EXERCISE DETAILS: The line containing "Where should I click to: Open Parallels" and every line after it, through the end of the material: copy these exactly and nothing else, leaving pictures out.

PROVIDED DATA:
□ □ □
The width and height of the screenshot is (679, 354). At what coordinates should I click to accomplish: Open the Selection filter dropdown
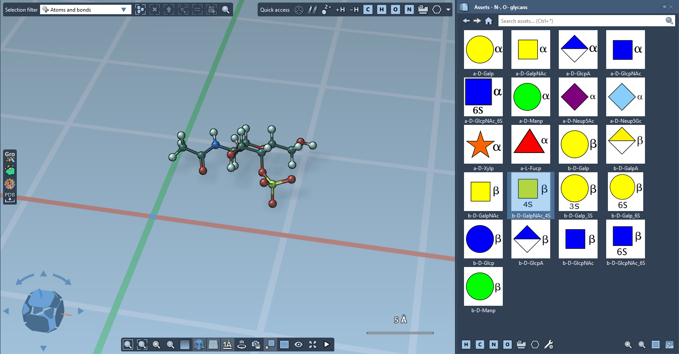tap(123, 9)
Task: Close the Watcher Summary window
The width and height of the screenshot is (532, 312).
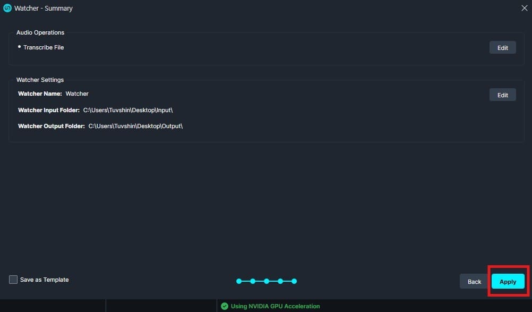Action: [524, 8]
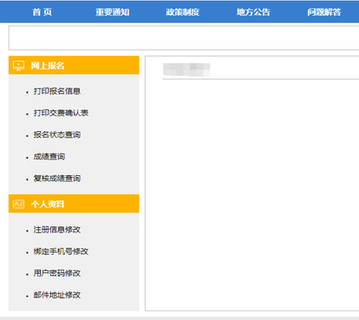Click the monitor icon beside 网上报名
359x320 pixels.
pos(18,66)
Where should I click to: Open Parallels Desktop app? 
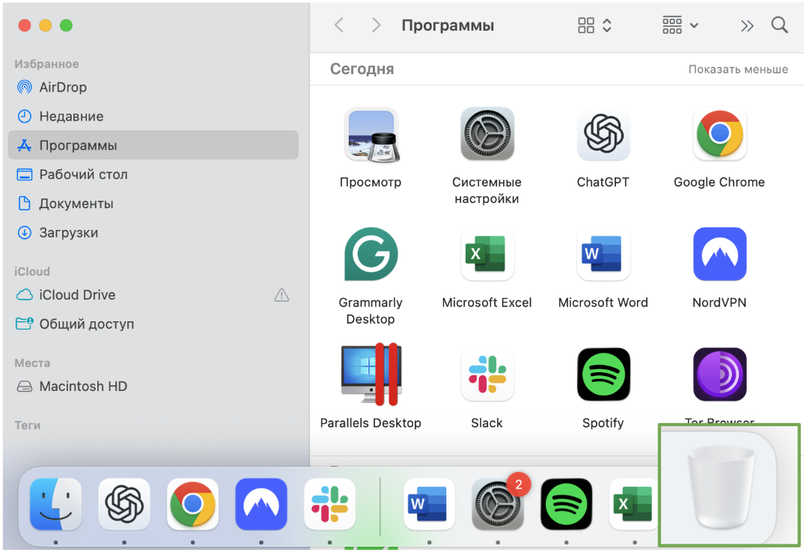371,374
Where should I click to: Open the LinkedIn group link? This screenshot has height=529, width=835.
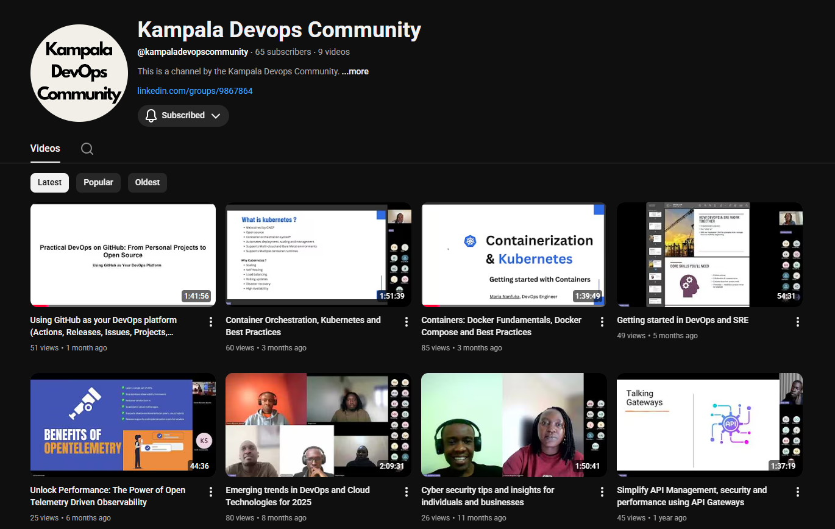pos(195,91)
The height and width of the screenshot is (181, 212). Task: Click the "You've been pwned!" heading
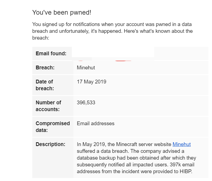pos(62,12)
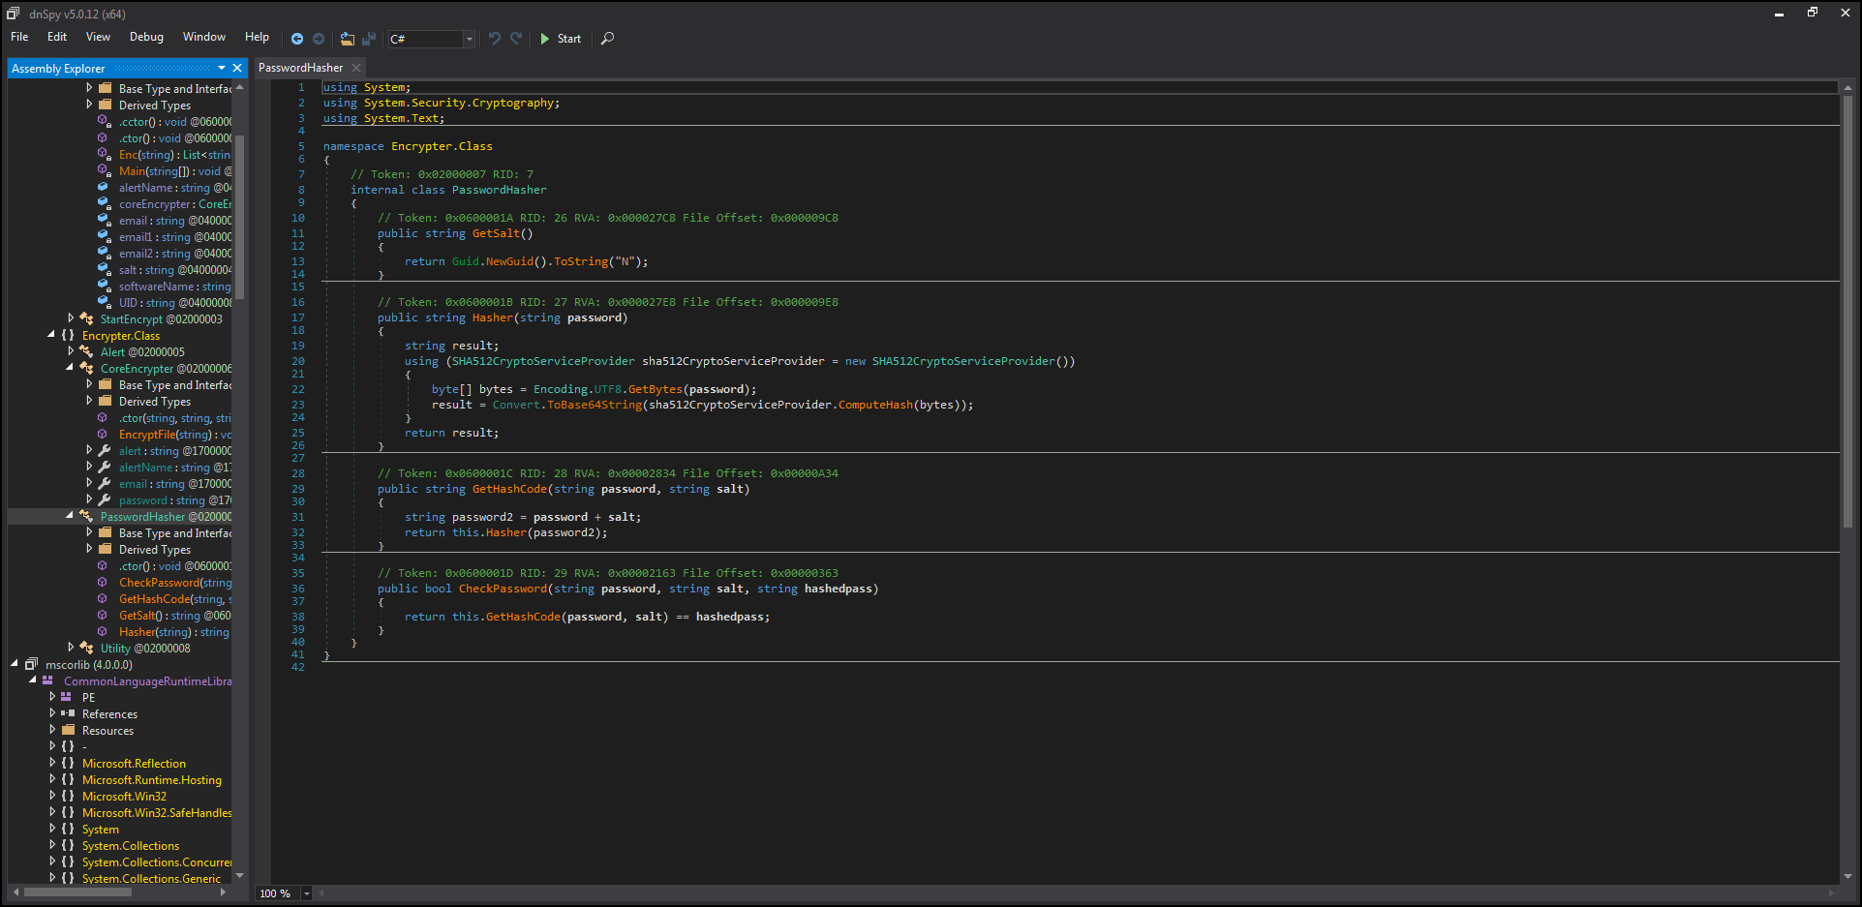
□ □ □
SOLUTION:
Where should I click to: Open Parallels Desktop app? 
371,374
Where should I click to: Open the LinkedIn group link? This screenshot has height=529, width=835.
pos(195,91)
The height and width of the screenshot is (181, 212). Task: Click the "You've been pwned!" heading
pos(62,12)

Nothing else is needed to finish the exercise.